Il n’appartiendra qu’à une histoire populaire, publique, vernaculaire. Ainsi bien sûr qu’à une histoire industrielle. Geoffrey Le Guilcher, ancien collaborateur des Inrocks et auteur de Luc Besson – L’homme qui voulait être aimé, biographie « non autorisée » du tycoon, explique.
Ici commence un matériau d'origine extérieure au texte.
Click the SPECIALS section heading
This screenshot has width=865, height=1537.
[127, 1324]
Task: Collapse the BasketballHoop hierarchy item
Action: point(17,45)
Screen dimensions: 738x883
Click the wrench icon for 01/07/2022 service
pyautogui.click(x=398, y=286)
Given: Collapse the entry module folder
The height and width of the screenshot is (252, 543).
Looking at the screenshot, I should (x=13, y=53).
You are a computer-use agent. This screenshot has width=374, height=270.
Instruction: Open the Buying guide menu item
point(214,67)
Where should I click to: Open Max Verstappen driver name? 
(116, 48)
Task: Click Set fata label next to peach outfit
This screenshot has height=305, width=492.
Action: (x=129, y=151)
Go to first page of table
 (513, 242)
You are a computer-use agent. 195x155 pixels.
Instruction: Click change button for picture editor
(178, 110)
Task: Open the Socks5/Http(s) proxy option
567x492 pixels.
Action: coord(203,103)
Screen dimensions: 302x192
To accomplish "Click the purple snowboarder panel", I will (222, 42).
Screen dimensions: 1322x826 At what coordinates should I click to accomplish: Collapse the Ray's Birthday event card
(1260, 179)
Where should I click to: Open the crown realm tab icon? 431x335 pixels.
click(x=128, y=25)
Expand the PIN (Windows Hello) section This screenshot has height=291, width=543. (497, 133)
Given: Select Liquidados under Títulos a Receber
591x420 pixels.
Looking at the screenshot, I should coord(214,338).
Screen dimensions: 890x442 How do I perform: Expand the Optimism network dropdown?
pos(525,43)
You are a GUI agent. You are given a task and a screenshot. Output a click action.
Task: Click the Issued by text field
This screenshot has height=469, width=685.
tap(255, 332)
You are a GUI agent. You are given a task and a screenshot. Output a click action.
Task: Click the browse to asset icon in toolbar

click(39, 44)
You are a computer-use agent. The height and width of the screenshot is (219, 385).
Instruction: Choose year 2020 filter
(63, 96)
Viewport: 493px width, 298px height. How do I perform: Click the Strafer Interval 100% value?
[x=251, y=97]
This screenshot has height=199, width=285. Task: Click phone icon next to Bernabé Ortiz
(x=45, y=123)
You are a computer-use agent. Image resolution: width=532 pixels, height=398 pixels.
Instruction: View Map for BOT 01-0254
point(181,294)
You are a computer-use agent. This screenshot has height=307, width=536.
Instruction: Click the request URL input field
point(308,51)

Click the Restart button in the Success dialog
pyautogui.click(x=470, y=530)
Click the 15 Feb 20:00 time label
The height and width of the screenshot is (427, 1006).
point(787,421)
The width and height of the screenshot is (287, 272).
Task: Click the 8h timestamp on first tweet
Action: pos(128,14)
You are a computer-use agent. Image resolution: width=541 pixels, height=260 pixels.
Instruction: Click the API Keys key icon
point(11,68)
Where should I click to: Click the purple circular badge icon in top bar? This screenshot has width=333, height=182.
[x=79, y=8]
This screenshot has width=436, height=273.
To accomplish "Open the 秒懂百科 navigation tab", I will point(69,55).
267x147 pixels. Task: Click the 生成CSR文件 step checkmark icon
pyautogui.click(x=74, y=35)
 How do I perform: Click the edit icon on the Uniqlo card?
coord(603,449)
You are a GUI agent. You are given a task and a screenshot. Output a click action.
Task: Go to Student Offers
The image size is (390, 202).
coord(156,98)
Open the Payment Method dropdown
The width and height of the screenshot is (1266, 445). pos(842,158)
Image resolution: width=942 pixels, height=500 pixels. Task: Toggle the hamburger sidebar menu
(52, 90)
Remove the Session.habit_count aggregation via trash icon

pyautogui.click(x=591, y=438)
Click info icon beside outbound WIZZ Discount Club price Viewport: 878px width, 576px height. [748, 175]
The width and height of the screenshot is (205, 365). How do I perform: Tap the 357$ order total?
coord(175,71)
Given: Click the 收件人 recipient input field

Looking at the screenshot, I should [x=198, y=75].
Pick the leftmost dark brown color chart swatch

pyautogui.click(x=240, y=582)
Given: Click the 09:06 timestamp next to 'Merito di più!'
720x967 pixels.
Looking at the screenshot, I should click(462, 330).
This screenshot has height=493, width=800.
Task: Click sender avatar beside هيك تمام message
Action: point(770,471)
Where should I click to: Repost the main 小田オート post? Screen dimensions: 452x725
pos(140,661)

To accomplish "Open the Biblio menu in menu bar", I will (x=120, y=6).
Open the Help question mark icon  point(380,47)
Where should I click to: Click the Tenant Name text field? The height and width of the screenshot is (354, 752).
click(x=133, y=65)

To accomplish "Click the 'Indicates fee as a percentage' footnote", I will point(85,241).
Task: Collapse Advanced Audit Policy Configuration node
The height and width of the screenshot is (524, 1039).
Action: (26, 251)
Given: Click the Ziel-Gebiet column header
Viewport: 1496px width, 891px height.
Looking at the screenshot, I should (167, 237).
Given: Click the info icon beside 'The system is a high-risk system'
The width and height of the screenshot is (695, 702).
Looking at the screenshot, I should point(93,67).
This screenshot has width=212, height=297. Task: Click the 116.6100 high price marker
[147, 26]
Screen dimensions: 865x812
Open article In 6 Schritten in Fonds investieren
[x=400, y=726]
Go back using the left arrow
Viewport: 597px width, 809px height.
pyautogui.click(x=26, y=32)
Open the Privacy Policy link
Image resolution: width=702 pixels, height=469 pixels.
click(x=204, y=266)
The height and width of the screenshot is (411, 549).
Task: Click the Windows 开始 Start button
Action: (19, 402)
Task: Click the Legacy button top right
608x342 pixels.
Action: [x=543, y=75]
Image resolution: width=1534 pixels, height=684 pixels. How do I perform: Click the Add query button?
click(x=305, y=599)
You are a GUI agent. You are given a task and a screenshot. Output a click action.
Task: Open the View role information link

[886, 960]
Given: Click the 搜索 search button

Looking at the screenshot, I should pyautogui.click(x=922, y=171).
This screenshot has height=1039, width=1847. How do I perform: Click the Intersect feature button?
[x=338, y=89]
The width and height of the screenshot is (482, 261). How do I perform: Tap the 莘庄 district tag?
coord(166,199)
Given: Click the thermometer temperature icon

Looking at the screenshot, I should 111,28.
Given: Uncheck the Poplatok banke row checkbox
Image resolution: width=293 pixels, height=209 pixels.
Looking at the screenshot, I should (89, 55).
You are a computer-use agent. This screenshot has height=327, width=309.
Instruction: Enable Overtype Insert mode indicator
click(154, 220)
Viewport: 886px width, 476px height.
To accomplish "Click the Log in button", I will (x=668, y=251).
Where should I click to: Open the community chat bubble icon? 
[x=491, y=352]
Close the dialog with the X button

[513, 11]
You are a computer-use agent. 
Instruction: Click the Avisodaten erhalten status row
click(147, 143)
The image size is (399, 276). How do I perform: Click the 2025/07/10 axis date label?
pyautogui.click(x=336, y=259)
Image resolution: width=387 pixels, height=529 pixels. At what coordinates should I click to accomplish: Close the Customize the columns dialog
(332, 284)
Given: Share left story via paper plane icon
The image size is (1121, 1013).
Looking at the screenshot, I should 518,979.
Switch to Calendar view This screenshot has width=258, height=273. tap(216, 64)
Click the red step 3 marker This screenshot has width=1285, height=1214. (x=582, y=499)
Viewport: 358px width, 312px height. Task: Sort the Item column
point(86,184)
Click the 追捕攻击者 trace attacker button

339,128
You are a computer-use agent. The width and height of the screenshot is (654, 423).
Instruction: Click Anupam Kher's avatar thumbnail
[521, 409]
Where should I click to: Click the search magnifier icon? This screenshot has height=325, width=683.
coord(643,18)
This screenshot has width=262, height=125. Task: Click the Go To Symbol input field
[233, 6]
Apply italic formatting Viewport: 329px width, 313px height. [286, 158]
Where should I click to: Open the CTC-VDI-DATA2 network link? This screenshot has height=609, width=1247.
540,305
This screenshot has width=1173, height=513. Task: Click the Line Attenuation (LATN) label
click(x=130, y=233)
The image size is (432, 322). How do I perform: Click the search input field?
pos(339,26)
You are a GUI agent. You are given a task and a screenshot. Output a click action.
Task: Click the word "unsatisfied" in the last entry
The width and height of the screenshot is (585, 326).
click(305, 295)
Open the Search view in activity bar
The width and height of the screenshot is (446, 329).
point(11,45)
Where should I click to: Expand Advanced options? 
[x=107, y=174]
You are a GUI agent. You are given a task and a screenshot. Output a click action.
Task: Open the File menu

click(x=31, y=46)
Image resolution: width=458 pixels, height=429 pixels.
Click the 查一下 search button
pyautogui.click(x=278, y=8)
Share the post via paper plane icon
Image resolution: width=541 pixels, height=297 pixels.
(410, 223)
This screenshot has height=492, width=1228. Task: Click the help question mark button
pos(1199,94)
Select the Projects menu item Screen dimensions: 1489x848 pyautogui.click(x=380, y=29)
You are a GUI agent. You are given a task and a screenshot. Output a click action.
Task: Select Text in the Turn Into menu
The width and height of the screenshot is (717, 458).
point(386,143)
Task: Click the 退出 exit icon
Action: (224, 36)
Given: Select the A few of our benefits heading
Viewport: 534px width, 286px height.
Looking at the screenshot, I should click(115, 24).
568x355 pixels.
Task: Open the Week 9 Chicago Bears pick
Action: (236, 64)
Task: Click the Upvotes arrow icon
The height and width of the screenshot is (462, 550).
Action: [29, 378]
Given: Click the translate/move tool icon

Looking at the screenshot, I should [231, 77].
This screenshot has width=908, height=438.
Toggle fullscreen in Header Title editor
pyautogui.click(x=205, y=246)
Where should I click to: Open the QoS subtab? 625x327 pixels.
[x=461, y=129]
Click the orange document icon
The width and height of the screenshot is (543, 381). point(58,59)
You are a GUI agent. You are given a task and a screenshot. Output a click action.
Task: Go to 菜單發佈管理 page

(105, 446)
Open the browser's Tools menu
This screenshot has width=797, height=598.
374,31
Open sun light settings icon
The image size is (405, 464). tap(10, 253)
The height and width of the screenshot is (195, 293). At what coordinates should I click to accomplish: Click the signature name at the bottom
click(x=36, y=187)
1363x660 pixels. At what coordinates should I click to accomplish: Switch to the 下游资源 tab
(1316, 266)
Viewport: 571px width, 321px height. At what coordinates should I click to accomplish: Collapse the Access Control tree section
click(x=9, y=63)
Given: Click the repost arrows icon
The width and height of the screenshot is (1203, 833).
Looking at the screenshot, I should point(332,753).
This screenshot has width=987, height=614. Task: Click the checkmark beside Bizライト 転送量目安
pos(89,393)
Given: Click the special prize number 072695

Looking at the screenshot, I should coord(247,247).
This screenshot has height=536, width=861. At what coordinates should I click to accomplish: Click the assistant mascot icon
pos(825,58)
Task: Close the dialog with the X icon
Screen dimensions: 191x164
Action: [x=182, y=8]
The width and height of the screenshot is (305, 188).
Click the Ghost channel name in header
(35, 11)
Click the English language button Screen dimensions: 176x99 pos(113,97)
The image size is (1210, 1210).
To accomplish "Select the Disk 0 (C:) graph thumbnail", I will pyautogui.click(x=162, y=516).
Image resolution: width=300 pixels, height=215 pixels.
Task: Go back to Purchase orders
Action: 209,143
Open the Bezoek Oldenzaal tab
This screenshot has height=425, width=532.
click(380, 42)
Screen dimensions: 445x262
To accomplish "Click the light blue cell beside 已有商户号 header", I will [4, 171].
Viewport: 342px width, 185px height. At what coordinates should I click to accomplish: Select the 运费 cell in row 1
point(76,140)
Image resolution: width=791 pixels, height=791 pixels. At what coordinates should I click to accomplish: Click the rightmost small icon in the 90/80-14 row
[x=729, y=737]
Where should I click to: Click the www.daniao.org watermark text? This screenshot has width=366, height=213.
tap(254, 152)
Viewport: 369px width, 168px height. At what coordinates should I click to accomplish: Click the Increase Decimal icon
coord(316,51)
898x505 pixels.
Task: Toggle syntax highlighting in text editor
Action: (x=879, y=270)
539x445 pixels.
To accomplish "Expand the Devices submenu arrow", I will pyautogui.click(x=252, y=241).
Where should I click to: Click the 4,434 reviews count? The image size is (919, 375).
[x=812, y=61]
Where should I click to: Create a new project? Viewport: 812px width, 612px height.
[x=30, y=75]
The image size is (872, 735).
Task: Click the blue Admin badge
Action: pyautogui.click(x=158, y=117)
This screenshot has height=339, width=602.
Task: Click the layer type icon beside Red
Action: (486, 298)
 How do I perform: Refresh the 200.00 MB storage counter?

« En fait, Taxi est le point cardinal de sa carrière, on y retrouve tous ses schémas : la logique de franchise, juteux placement de produits (avec Peugeot, évidemment, ndlr.), le conflit judiciaire crapuleux (autour d’un tragique accident de cascade ayant entrainé la mort d’un technicien dans le second volet, ndlr), la rupture avec un partenaire qui lui a permis de s’élever d’un cran (le publicitaire et homme d’affaires Christophe Lambert, ndlr), et puis bien sûr le lancement d’EuropaCorp qui actionne une toute nouvelle page de sa carrière de producteur. »
Et maintenant ?
Mais la franchise ne partira pas aux oubliettes. L’an dernier, on apprenait son reboot chapeauté par Franck Gastambide (Les Kaira, Pattaya), associé à son partenaire de jeu Malik Bentalha. Actuellement en tournage, elle s’entoure pour l’instant d’un grand mystère, y compris pour les collaborateurs d’origine : « Ils ont envoyé sur les réseaux sociaux que j’allais faire l’oncle de Bentalha, je ne sais même pas, je n’ai rien lu, voilà, je ne suis au courant de rien », grognait Samy Naceri auprès de Télé-Loisirs le mois dernier.
Même succès au rendez-vous ? On le saura le 11 avril 2018, vingt ans quasi jour pour jour après les premiers rugissements de moteur de la Peugeot blanche de Daniel. Ou alors non : on ne le saura qu’encore dix ou vingt ans plus tard. Le temps nécessaire pour mesurer les cartons de la trempe de Taxi : ceux qui vous empêchent de croiser un certain modèle de voiture dans la rue sans penser au film dans lequel vous l’avez vue quand vous aviez dix ans.